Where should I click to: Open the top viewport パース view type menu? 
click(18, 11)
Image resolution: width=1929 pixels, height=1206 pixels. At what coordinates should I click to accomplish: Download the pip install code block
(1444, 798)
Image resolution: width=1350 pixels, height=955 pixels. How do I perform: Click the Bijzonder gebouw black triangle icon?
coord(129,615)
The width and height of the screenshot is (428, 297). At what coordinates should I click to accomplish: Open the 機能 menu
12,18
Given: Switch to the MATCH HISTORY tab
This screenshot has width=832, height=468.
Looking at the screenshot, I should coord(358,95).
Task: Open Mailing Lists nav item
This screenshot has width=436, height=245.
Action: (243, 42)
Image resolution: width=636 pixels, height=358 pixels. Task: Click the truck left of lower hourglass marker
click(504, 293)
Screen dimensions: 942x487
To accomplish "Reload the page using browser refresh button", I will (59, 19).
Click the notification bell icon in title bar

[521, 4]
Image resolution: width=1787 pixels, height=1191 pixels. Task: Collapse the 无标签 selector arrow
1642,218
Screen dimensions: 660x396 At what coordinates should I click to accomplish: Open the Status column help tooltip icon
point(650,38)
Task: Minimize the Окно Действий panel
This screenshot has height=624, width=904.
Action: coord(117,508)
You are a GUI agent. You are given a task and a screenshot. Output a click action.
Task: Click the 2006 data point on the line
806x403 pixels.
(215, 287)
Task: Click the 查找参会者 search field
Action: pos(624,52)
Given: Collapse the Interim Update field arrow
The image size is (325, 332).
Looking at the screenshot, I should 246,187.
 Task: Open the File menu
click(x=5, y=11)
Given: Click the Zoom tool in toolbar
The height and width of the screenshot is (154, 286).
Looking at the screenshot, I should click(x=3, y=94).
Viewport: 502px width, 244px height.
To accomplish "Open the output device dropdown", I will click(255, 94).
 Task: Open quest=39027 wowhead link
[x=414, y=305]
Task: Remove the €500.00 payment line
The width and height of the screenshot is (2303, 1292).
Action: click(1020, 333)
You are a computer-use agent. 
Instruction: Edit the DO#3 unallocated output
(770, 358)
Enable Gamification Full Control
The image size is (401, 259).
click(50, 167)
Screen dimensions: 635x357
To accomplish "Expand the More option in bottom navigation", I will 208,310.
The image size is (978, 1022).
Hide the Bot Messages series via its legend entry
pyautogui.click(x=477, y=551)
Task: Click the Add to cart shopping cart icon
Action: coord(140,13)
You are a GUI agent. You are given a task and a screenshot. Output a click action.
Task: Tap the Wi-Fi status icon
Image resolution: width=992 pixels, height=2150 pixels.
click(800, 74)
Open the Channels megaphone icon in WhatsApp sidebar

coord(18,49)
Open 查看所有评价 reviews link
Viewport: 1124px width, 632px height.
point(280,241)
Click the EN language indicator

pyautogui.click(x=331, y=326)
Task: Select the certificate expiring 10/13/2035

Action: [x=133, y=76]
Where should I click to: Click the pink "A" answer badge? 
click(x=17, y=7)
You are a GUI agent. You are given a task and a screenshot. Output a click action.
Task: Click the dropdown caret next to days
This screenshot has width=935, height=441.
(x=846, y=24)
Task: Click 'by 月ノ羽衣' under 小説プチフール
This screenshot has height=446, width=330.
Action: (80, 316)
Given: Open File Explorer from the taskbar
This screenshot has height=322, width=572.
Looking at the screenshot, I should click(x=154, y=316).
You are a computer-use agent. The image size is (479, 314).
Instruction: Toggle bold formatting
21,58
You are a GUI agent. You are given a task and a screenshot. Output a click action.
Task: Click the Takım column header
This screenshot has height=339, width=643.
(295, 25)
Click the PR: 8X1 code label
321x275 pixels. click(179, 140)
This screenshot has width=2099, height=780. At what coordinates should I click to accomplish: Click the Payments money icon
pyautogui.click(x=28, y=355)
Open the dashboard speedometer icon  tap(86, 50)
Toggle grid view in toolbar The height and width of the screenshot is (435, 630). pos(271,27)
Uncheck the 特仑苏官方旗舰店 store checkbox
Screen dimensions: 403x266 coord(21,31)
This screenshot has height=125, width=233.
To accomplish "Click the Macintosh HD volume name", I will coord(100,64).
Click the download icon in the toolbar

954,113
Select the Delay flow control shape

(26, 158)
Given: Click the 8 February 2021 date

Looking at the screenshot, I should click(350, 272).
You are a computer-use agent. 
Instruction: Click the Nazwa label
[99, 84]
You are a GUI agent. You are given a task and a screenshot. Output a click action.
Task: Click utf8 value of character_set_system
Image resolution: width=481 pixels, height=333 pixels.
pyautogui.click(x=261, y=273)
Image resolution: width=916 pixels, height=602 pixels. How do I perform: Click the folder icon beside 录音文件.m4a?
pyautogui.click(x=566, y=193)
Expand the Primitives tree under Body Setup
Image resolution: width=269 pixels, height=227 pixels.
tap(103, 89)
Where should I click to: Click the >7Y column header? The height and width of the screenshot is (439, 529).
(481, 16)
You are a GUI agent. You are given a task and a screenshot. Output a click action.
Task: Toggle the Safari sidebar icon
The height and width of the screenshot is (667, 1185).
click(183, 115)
****************
▸ What you have to do:
Copy out every one of the rows above again, putting "Finder" wherever "Safari" appears and keeping everything else the same.

▸ Task result:
Where should I click to: Open the top viewport パース view type menu? 
click(18, 11)
Image resolution: width=1929 pixels, height=1206 pixels. At what coordinates should I click to accomplish: Download the pip install code block
(1444, 798)
Image resolution: width=1350 pixels, height=955 pixels. How do I perform: Click the Bijzonder gebouw black triangle icon?
coord(129,615)
The width and height of the screenshot is (428, 297). At what coordinates should I click to accomplish: Open the 機能 menu
12,18
Given: Switch to the MATCH HISTORY tab
This screenshot has width=832, height=468.
Looking at the screenshot, I should coord(358,95).
Task: Open Mailing Lists nav item
This screenshot has width=436, height=245.
Action: (243, 42)
Image resolution: width=636 pixels, height=358 pixels. Task: Click the truck left of lower hourglass marker
click(504, 293)
Screen dimensions: 942x487
To accomplish "Reload the page using browser refresh button", I will (59, 19).
Click the notification bell icon in title bar

[521, 4]
Image resolution: width=1787 pixels, height=1191 pixels. Task: Collapse the 无标签 selector arrow
1642,218
Screen dimensions: 660x396 At what coordinates should I click to accomplish: Open the Status column help tooltip icon
point(650,38)
Task: Minimize the Окно Действий panel
This screenshot has height=624, width=904.
Action: coord(117,508)
You are a GUI agent. You are given a task and a screenshot. Output a click action.
Task: Click the 2006 data point on the line
806x403 pixels.
(215, 287)
Task: Click the 查找参会者 search field
Action: pos(624,52)
Given: Collapse the Interim Update field arrow
The image size is (325, 332).
Looking at the screenshot, I should 246,187.
 Task: Open the File menu
click(x=5, y=11)
Given: Click the Zoom tool in toolbar
The height and width of the screenshot is (154, 286).
Looking at the screenshot, I should click(x=3, y=94).
Viewport: 502px width, 244px height.
To accomplish "Open the output device dropdown", I will click(255, 94).
 Task: Open quest=39027 wowhead link
[x=414, y=305]
Task: Remove the €500.00 payment line
The width and height of the screenshot is (2303, 1292).
Action: click(1020, 333)
You are a computer-use agent. 
Instruction: Edit the DO#3 unallocated output
(770, 358)
Enable Gamification Full Control
The image size is (401, 259).
click(50, 167)
Screen dimensions: 635x357
To accomplish "Expand the More option in bottom navigation", I will 208,310.
The image size is (978, 1022).
Hide the Bot Messages series via its legend entry
pyautogui.click(x=477, y=551)
Task: Click the Add to cart shopping cart icon
Action: coord(140,13)
You are a GUI agent. You are given a task and a screenshot. Output a click action.
Task: Tap the Wi-Fi status icon
Image resolution: width=992 pixels, height=2150 pixels.
click(800, 74)
Open the Channels megaphone icon in WhatsApp sidebar

coord(18,49)
Open 查看所有评价 reviews link
Viewport: 1124px width, 632px height.
point(280,241)
Click the EN language indicator

pyautogui.click(x=331, y=326)
Task: Select the certificate expiring 10/13/2035

Action: [x=133, y=76]
Where should I click to: Click the pink "A" answer badge? 
click(x=17, y=7)
You are a GUI agent. You are given a task and a screenshot. Output a click action.
Task: Click the dropdown caret next to days
This screenshot has width=935, height=441.
(x=846, y=24)
Task: Click 'by 月ノ羽衣' under 小説プチフール
This screenshot has height=446, width=330.
Action: (80, 316)
Given: Open File Explorer from the taskbar
This screenshot has height=322, width=572.
Looking at the screenshot, I should click(x=154, y=316).
You are a computer-use agent. The image size is (479, 314).
Instruction: Toggle bold formatting
21,58
You are a GUI agent. You are given a task and a screenshot. Output a click action.
Task: Click the Takım column header
This screenshot has height=339, width=643.
(295, 25)
Click the PR: 8X1 code label
321x275 pixels. click(179, 140)
This screenshot has width=2099, height=780. At what coordinates should I click to accomplish: Click the Payments money icon
pyautogui.click(x=28, y=355)
Open the dashboard speedometer icon  tap(86, 50)
Toggle grid view in toolbar The height and width of the screenshot is (435, 630). pos(271,27)
Uncheck the 特仑苏官方旗舰店 store checkbox
Screen dimensions: 403x266 coord(21,31)
This screenshot has height=125, width=233.
To accomplish "Click the Macintosh HD volume name", I will coord(100,64).
Click the download icon in the toolbar

954,113
Select the Delay flow control shape

(26, 158)
Given: Click the 8 February 2021 date

Looking at the screenshot, I should click(350, 272).
You are a computer-use agent. 
Instruction: Click the Nazwa label
[99, 84]
You are a GUI agent. You are given a task and a screenshot. Output a click action.
Task: Click utf8 value of character_set_system
Image resolution: width=481 pixels, height=333 pixels.
pyautogui.click(x=261, y=273)
Image resolution: width=916 pixels, height=602 pixels. How do I perform: Click the folder icon beside 录音文件.m4a?
pyautogui.click(x=566, y=193)
Expand the Primitives tree under Body Setup
Image resolution: width=269 pixels, height=227 pixels.
tap(103, 89)
Where should I click to: Click the >7Y column header? The height and width of the screenshot is (439, 529).
(481, 16)
You are a GUI agent. You are given a task and a screenshot. Output a click action.
Task: Toggle the Finder sidebar icon
The height and width of the screenshot is (667, 1185).
click(183, 115)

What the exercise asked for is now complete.